Its long been proposed that exercise has an effect on mental health, but how? And what type of exercise ? For what duration?


I write this as we in Melbourne, Australia have entered stage 4 lockdown. One of the 4 reasons cited to leave our homes is for exercise, this is evidence enough that governments recognize the importance of physical activity around our mental well-being.

Exercise can enhance well-being in a number of ways, increased vigour, decreased rate of fatigue, positive mood alteration and lowering frustration and anger levels.



Lets have a look at its impact on the leading mental health issues that we are confronted with in our “normal” daily lives let alone when confronted with these unprecedented external events

 

Depression:

Studies have shown exercise can be as effective as medication in some instances to treat mild depression. A recent Harvard study found that running for 15 mins or walking for 1 hr reduces the risk of major depression by 26%.


Exercise promotes changes in our brain function, neural growth and can help us tap into our para-sympathetic nervous system which helps our rest and relaxation response. Its positive impact on endorphins, chemicals that influence our mood can enhance and even repair cognitive function. It serves to bring us into the present, a distraction if you like from the cycle of thinking. Mindful exercise promotes this, yoga is the prime example.


Regular exercise may also lessen the likelihood of future depression. Harvey and colleagues’ (2018) HUNT cohort study followed 33,908 healthy Dutch adults over 11 years. It found that undertaking regular leisure time exercise was associated with reduced incident of future depression but not anxiety.

 

Anxiety:

These properties of exercise also impact on anxiety in a positive sense. If we can add the mindfulness aspect as well, by observing the body, observing the elements around us we can move from that “fight and flight” nervous system response to the “rest and relax mode mentioned above”.

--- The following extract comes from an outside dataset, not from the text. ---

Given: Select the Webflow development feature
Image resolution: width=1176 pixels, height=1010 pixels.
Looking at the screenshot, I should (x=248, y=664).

Mood enhancement can last from 2-4 hours after exercising. The increase in vigor and vitality can contribute to being in “flow” or “flourishing” states. Positive Psychology, a newer branch of psychology identifies these states as enhancing happiness. This doesn’t just benefit the individual but the community, organisation and society they exist in. (Seligman, 2002)

 

Men:

Latest research is showing that its impact on mens mental health can be even larger than that experienced by their female counterparts. More research is currently being conducted but it seems likely that these more “action based” treatments like exercise are more readily adapted by men and implemented to great effect. With Men 2-3 times more likely to suicide than women any intervention that shows promise needs to be investigated.


Type of Exercise:

So what does the literature and science show about what types of exercise?

 

Exercise with others:

The social interaction of exercise , like team sport or group classes such as yoga and pilates can have its own antidepressant effects distinct from the exercise. The sense of community can be “one strategy for multiple-mood protective benefits” (Beyond Blue, 2015, producing preventative benefits for many also. This could be as simple as working out with a partner or personal trainer.


Mindful Exercise:

The poster child for this is undoubtedly yoga, by moving, flowing and using the body and breath as a tool the opportunity exists to lessen our often “looped” thinking. Yogis have termed these “vrittis” or what we in the west have come to know as the “monkey mind” Though more research needs to be done on the benefits of exercising in the great outdoors there is no doubt that the elements of nature can help us enter “flow’ states with greater ease. All exercise though if conducted with the appropriate focus can achieve this.


So what to make of this ? Bottom line it works, from both a physical and mental health perspective.


Outdoors may be better, in a group more so, more intense may enhance the benefits but the message is do it. If its an hour a day (government mandated or not!) outdoors, online or in a home or external gym commitment to the cause will have positive mental health benefits.